## Problem to work on
Only one stretch of the listing below is wanted. Begin at the line that has "Click the MACD(8,17,9) legend marker", stop after the line that has "Viewport: 800px width, 830px height.", and repeat every line in between exactly.

## Provided information
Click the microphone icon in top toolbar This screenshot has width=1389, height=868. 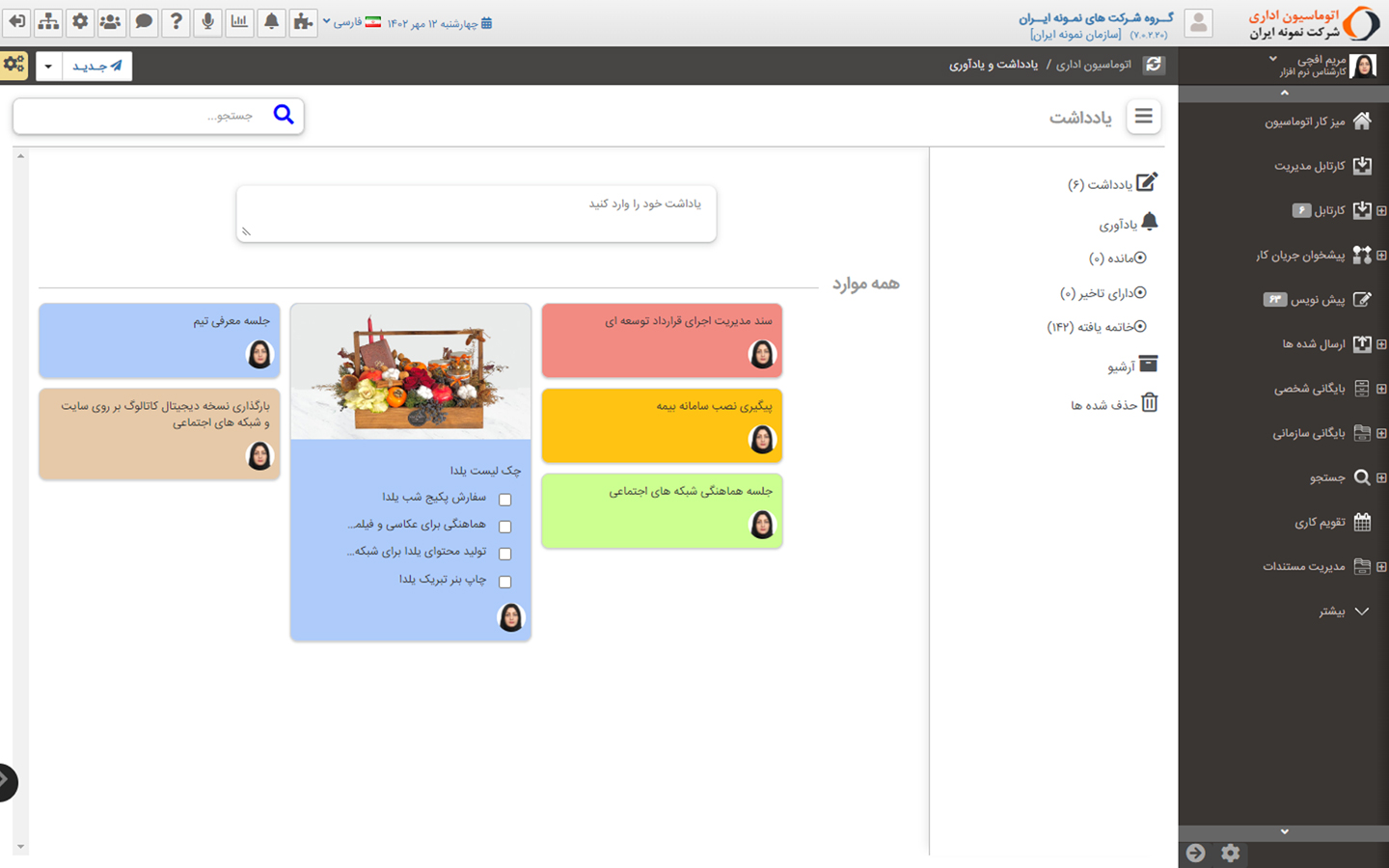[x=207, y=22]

...

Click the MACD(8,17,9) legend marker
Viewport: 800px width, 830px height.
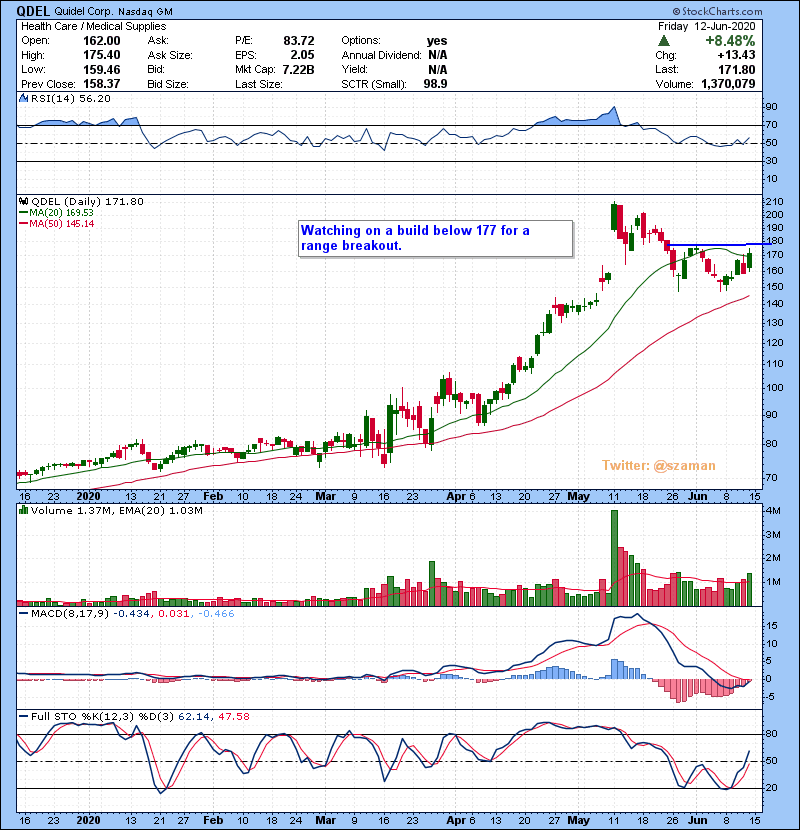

* * *

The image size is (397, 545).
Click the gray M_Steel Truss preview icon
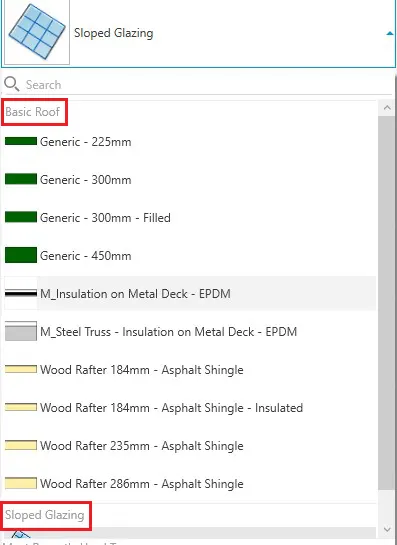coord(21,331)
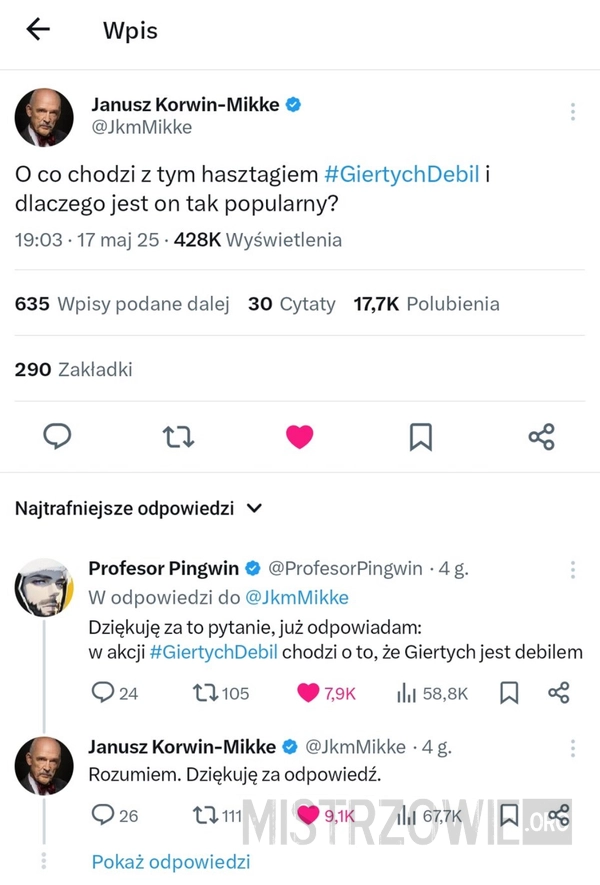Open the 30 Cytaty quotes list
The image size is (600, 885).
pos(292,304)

## Response
Click the MACD(8,17,9) legend marker
Viewport: 800px width, 830px height.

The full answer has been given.